Que faire face à un tel scandale ? Barack Obama réélu à la Maison Blanche aura à gérer le chaudron du conflit israélo-arabe et ses explosions sporadiques de violence qui empoisonnent les relations entre l’Occident et le monde arabo-­islamique. Comme Jean-Pierre Filiu l’écrit dans ses dernières pages, Gaza, « matrice des fedayins et berceau de l’Intifada », est au coeur de la construction nationale palestinienne. « Ce n’est qu’à Gaza que la paix entre Israël et la Palestine prendra son sens et sa substance… »

Le prolongement de ce siège est une souillure sur la conscience internationale.

Mais quelques motifs d’espoir demeurent, notamment avec l’arrivée au pouvoir du nouveau président de l’Égypte, Mohamed Morsi, un dirigeant qui a déjà donné des gages d’indépendance et de fermeté. S’exprimant en Turquie le 15 octobre, il a promis de maintenir ouvert le passage de Rafah entre Gaza et l’Égypte. « Les Égyptiens, a-t-il déclaré, ne peuvent rester passifs devant le siège imposé au peuple de Gaza. » La réouverture de Rafah au commerce bilatéral et la création d’une zone de libre-échange à cheval sur la frontière sont évoquées. Mais ce projet est à l’état embryonnaire, Morsi devant concilier ses promesses aux Palestiniens avec ses préoccupations sécuritaires dans le Sinaï tout en évitant de mettre à trop rude épreuve les relations délicates de l’Égypte avec Israël.
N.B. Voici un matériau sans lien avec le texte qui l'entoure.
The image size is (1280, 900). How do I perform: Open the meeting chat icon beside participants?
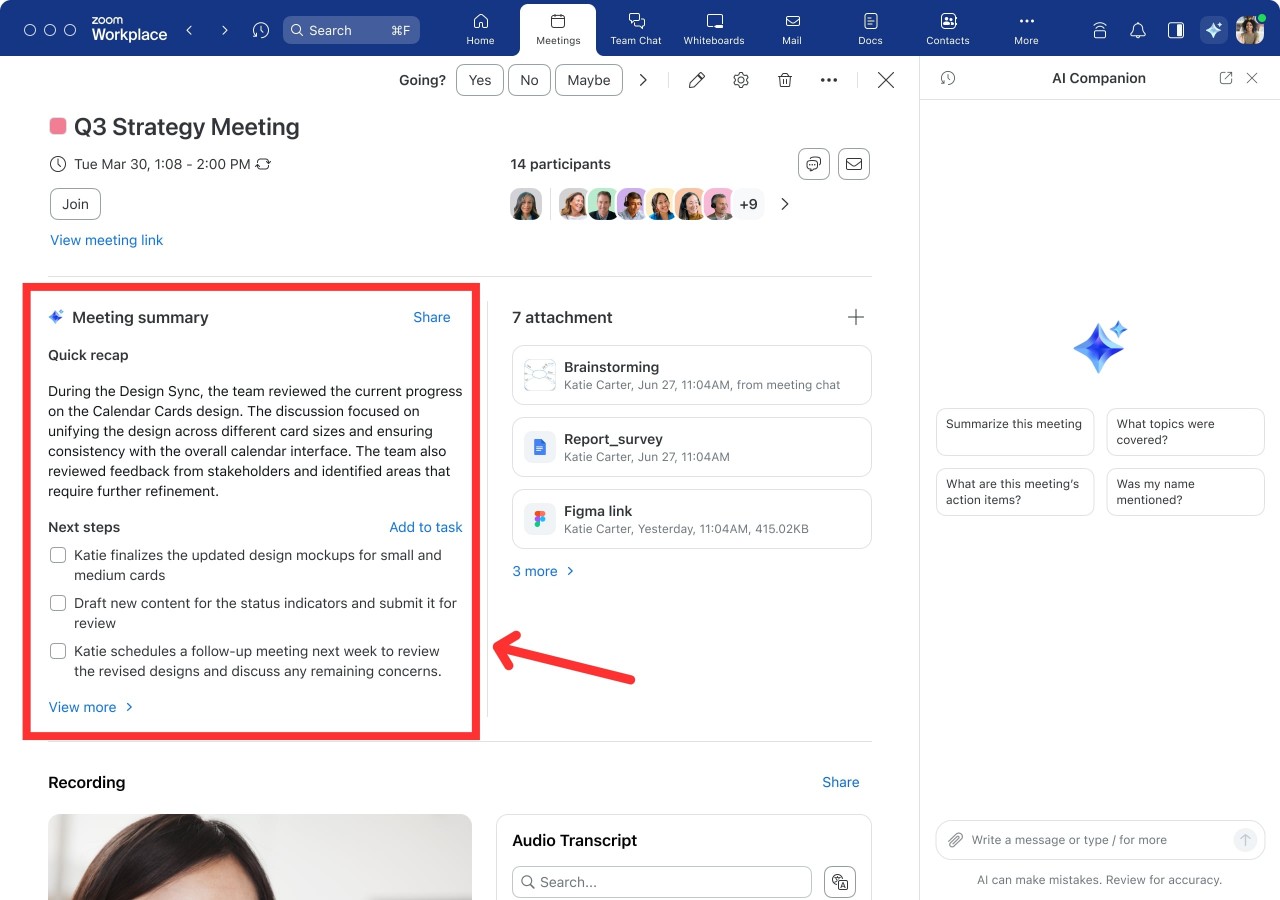click(814, 164)
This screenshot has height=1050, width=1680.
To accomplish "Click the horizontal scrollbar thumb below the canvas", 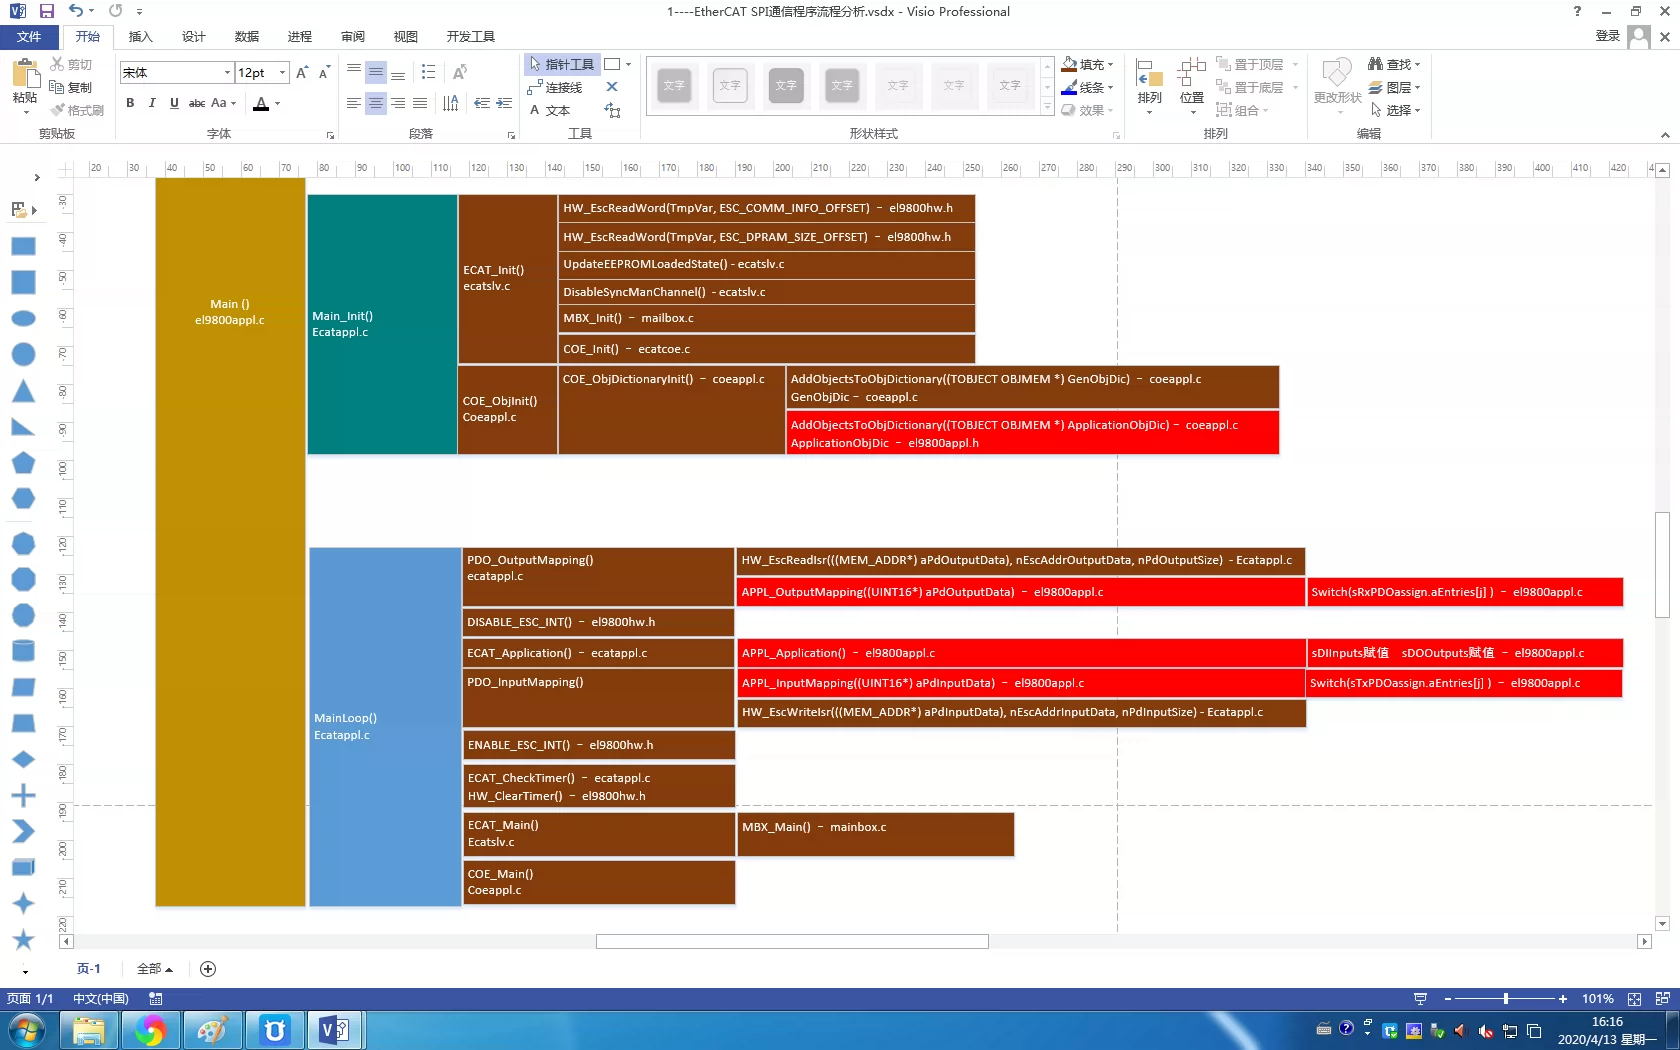I will click(x=792, y=941).
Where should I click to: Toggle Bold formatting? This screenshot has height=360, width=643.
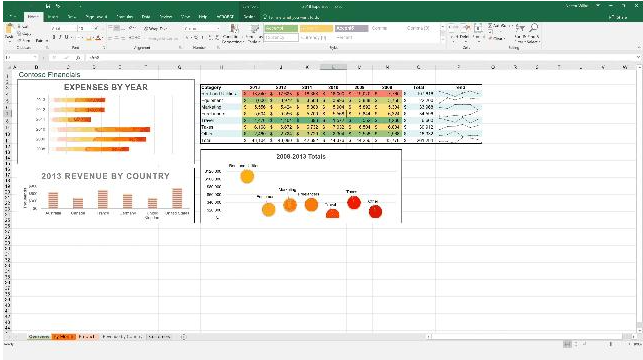54,38
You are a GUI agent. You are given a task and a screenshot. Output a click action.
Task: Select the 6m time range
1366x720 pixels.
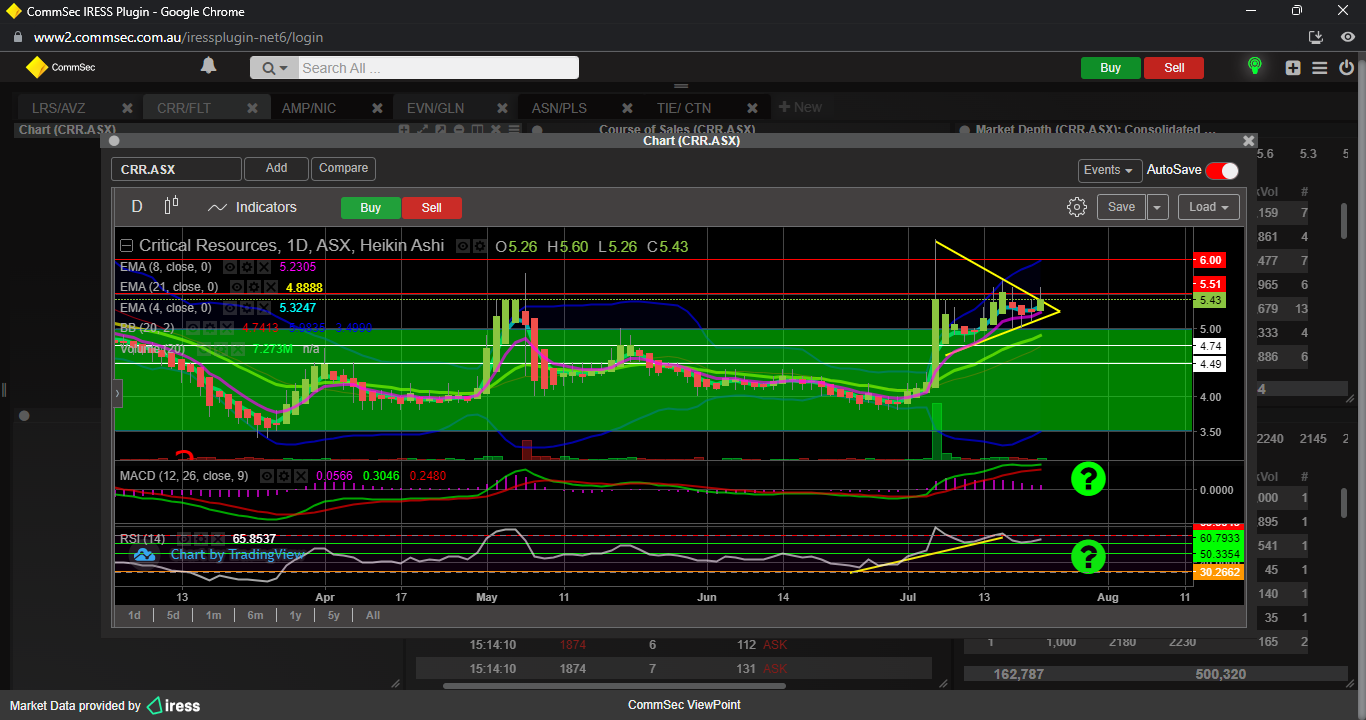(255, 615)
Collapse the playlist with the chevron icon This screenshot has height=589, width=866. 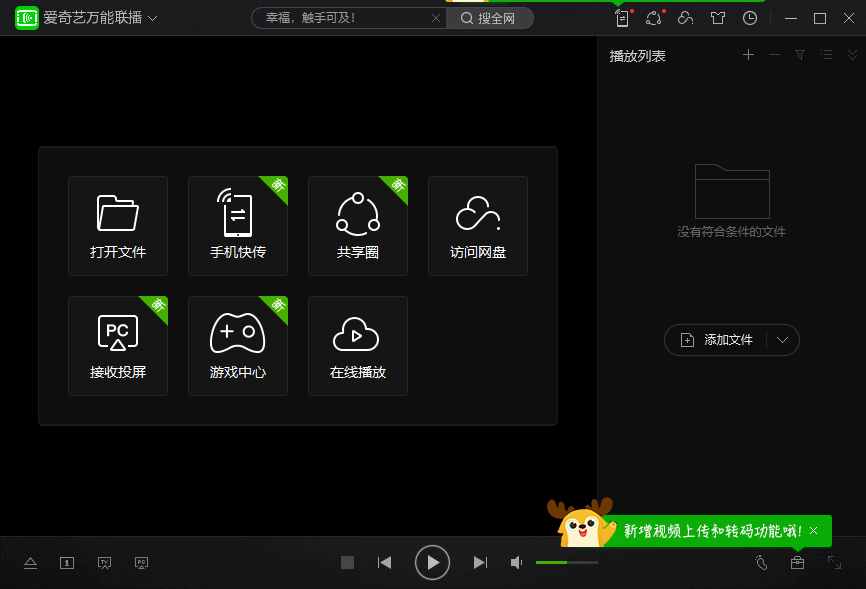(x=852, y=55)
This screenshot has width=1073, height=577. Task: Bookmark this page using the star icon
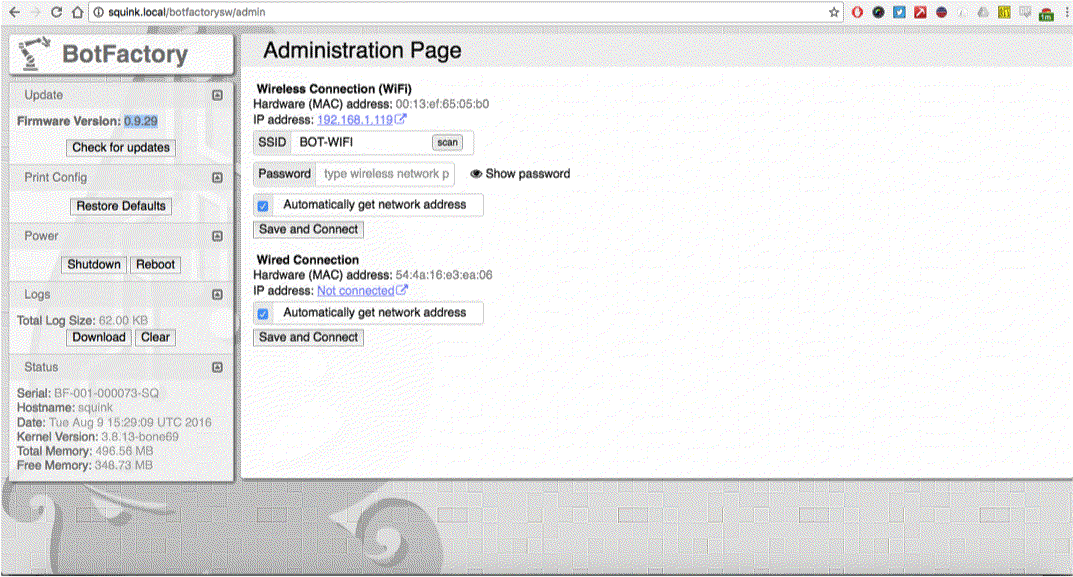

Ancien directeur général de l’Agence internationale de l’énergie atomique (AIEA), Mohamed el-Baradei, qui a dû renoncer à se présenter à la présidentielle égyptienne, avait pour habitude de dire que la collusion entre Hosni Moubarak et Israël pour imposer ce siège aux Palestiniens était une tache sur l’honneur de tout Égyptien et de tout Arabe. C’est en fait une souillure sur la conscience de la communauté internationale, qui a permis au blocus israélien de se poursuivre sans qu’elle proteste ni qu’elle envisage de sanctions.

Des élections anticipées sont prévues en Israël en janvier prochain. Le Premier ministre, Benyamin Netanyahou, devrait largement l’emporter. Un nouveau mandat lui donnerait toute latitude pour s’extraire de l’impasse du passé et lui offrirait l’occasion insigne de libérer Israël d’un fardeau de haine et de garantir son futur à long terme en faisant la paix avec les Palestiniens et l’ensemble du monde arabe. En se comportant comme un véritable homme d’État, il se grandirait et gagnerait sa place dans l’Histoire aux côtés des pères fondateurs de l’État d’Israël.